BEGIN Source text
Stephen Louw

Teachers in the movies

Fictionalizing our reality


I love watching movies about classrooms and teachers. There really aren't enough of them, but this site lists quite a few. A lot of movie classroom scenes are blatant parodies of the real thing, which makes them strangely insightful.

Embarrassingly perhaps, one of my favorite classroom movies is Harry Potter. I always think that it's a good idea to stay current with cultural references that might be relevant to my students; that's what I said when I got teased for voraciously watching the movies.

But in reality, I loved the portrayal of tradition-bound institutionalized education, the intense rivalry between growing children, and the backdrop of real adult-world drama that makes all the school-yard pettiness seem facile and yet no less meaningful to all the characters. It's a Lilliputian representation of the educational scenario we know, but don't always see.

I especially love watching the teachers in the Potter movies doing their jobs. The absolute best is Snape. Alan Rickman did the most incredible job of capturing an obnoxious teacher. He creeps around furtively, striving to catch students doing something wrong, ready to gloat gleefully over transgressions.

All the way through we are kept in the dark about what motivates this loathsome behavior. Does he really hate Harry? Why? It's only at the end of the story, when he has perversely saved the day, that we find out his deplorable attitude is a strange mix of his own inner insecurities and unresolved conflicts which are projected onto his young, unsuspecting classroom inmates.

But Snape is not just about inner turmoil, about the offspring of his first love and his juvenile adversary. As a teacher, he is just not very good. The teacher in me recoils at his classroom practice. If you have a moment, watch this cringeworthy classroom scene:

This is Snape's first lesson with a new group. He does it all wrong! Talking with his back to the class, mumbling, focusing the classroom talk on himself, laying out negative expectations, using unnecessarily complicated classroom language, singling out favorites, belittling and threatening punishment.

In Snape's classroom, there is no space for dialogue or interaction - the children are interlopers. Top-down authority takes precedence.

Take another moment and watch this one!

What Snape does here is start the class with the zero option: "Turn to page 394". Watch further - while he sets up the visual prompts, Snape starts eliciting. This is promising: eliciting serves a number of very useful purposes in the classroom - it engages students' interest, gets them thinking, gives the teacher feedback on how much the students already know, and creates opportunities for involvement.

Why exactly Snape elicits, however, isn't clear. The students are either too scared to answer, or they don't know (and how could they know if he hasn't taught the lesson yet!), and the one student who does say anything invokes from him a withering response. Perhaps he elicits because his teacher trainer told him he has to. Having failed to elicit anything, he then goes on to punish the class for being ignorant. This teacher!

I could write about Snape forever. He is the perfect hateful teacher, and therefore very instructive to watch. But all the other Hogwarts teachers deserve some critical scrutiny.

Professors Lockhart and Umbridge have serious classroom management issues. Dumbledore's teaching ethics are a mess. Look carefully to see whether, and exactly how, Minerva McGonagall and Roland Hooch teach their class anything. Yes, these are caricatures of teachers, but we've all had a teacher from our childhood who bears at least some resemblance to Sybill Trelawny, Harry's divination teacher. That's perhaps what makes her so irresistible. Maybe we've all had a Snape-like teacher, too.
END Source text
▸ Task requirements:
a) Summarize the post on movie teachers in two sentences.
b) Reproduce the stretch of the post on movie teachers from "This is Snape's" through "authority takes precedence.", word for word.
The data after this has no connection to the post on movie teachers.
BEGIN Data
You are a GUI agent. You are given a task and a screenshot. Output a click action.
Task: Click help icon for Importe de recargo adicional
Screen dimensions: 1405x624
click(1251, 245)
END Data
▸ Solutions:
a) The writer loves movies about classrooms and teachers, especially the Harry Potter films, in which Snape stands out as an obnoxious teacher whose behavior turns out to come from his own inner insecurities and unresolved conflicts. In Snape's classroom scenes he teaches badly: he belittles students, threatens punishment, and elicits answers for no clear reason before punishing the class for not knowing them.

b)
This is Snape's first lesson with a new group. He does it all wrong! Talking with his back to the class, mumbling, focusing the classroom talk on himself, laying out negative expectations, using unnecessarily complicated classroom language, singling out favorites, belittling and threatening punishment.

In Snape's classroom, there is no space for dialogue or interaction - the children are interlopers. Top-down authority takes precedence.